(What is needed): Below are the records. Reproduce exactly the lines from the one containing "Select the WAVAudio.WAV template" through the final line, and omit any pictures.

[Recorded data]
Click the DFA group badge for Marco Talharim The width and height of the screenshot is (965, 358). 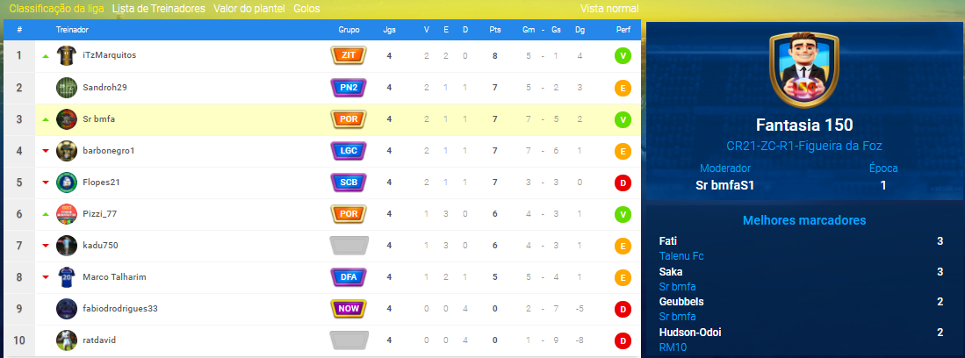[349, 277]
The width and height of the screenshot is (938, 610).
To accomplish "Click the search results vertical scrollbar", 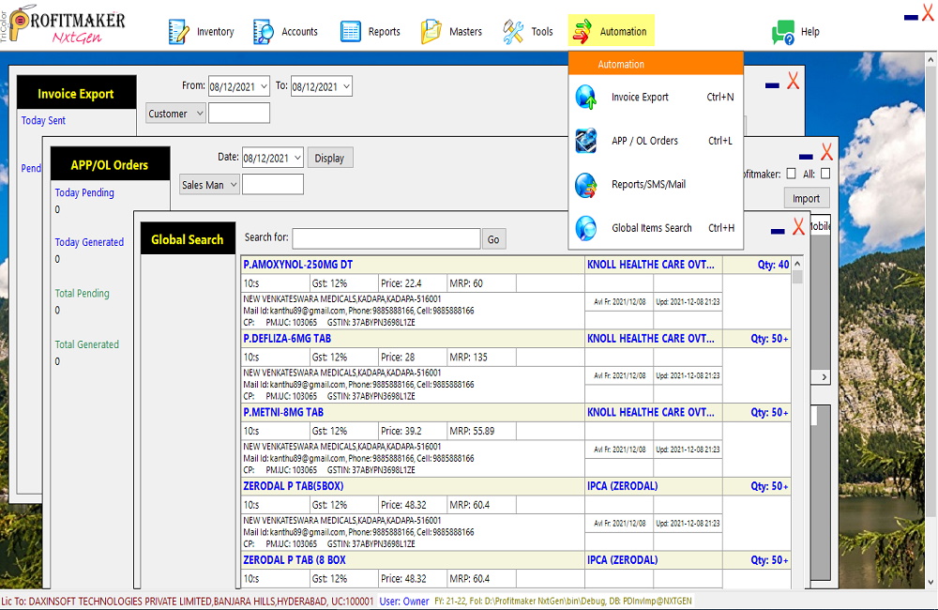I will pos(797,422).
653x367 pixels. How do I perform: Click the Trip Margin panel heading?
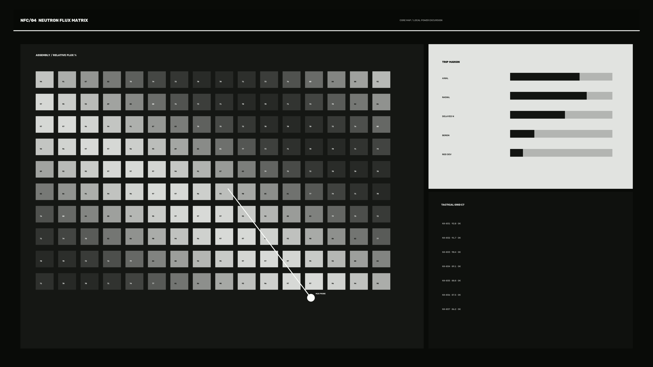pyautogui.click(x=451, y=62)
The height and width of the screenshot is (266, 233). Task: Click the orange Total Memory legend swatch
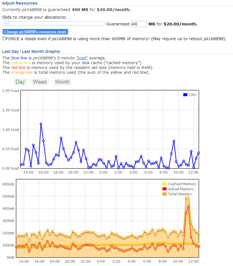click(164, 194)
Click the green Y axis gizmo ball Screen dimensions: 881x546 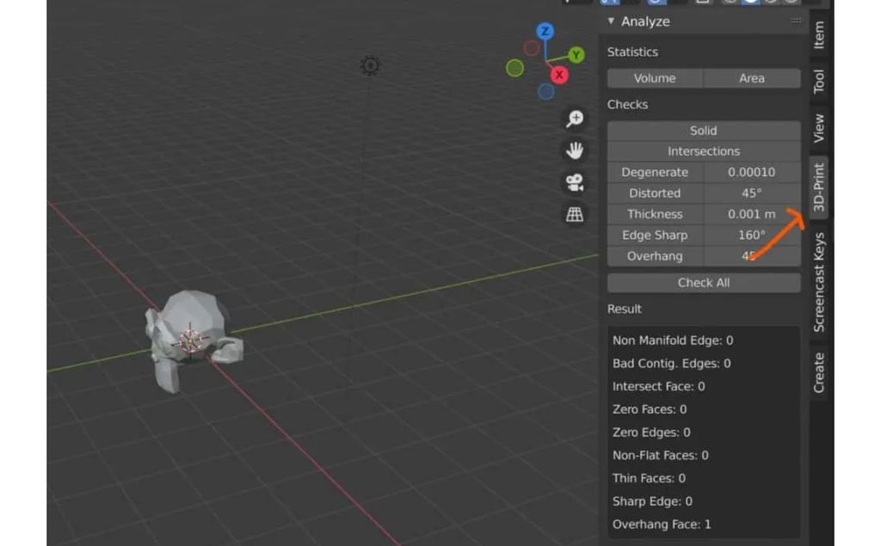pos(576,55)
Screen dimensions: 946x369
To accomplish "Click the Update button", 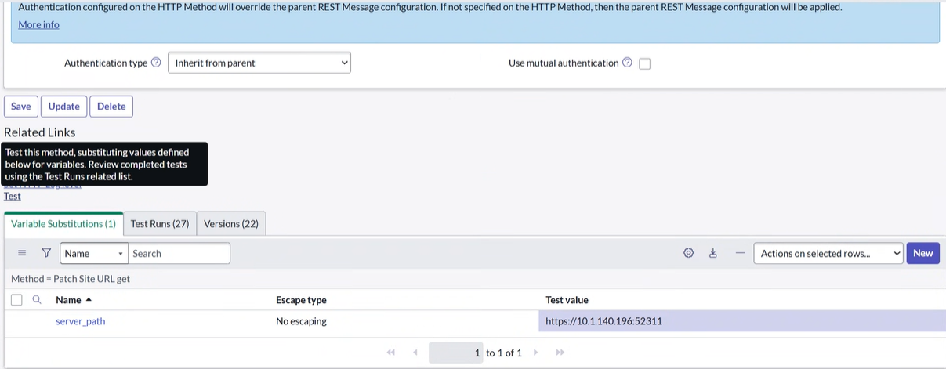I will [64, 107].
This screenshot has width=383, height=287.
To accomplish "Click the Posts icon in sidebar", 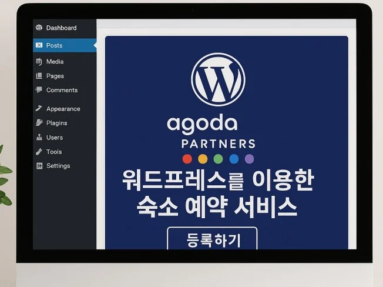I will point(39,45).
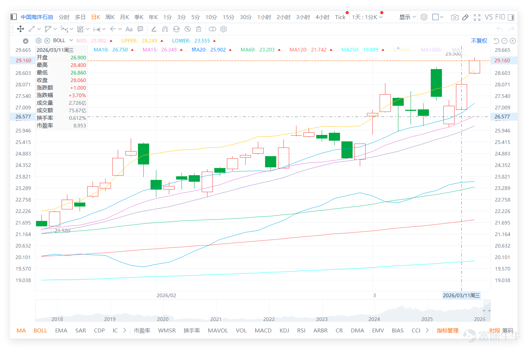This screenshot has height=349, width=528.
Task: Open fullscreen chart view icon
Action: pyautogui.click(x=477, y=17)
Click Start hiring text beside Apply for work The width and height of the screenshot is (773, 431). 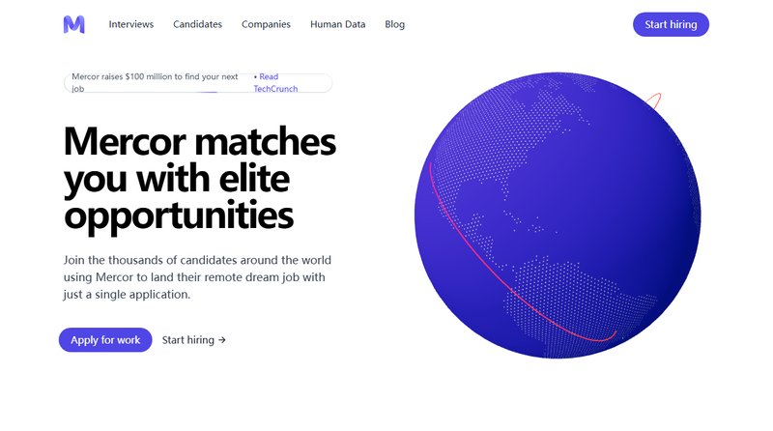pos(188,340)
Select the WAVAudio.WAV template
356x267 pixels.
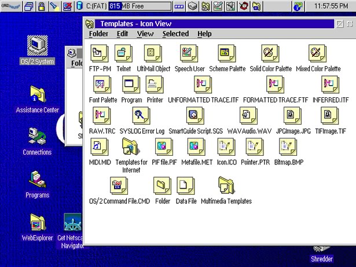(x=249, y=116)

(Result of the task):
Select the WAVAudio.WAV template
356x267 pixels.
(x=249, y=116)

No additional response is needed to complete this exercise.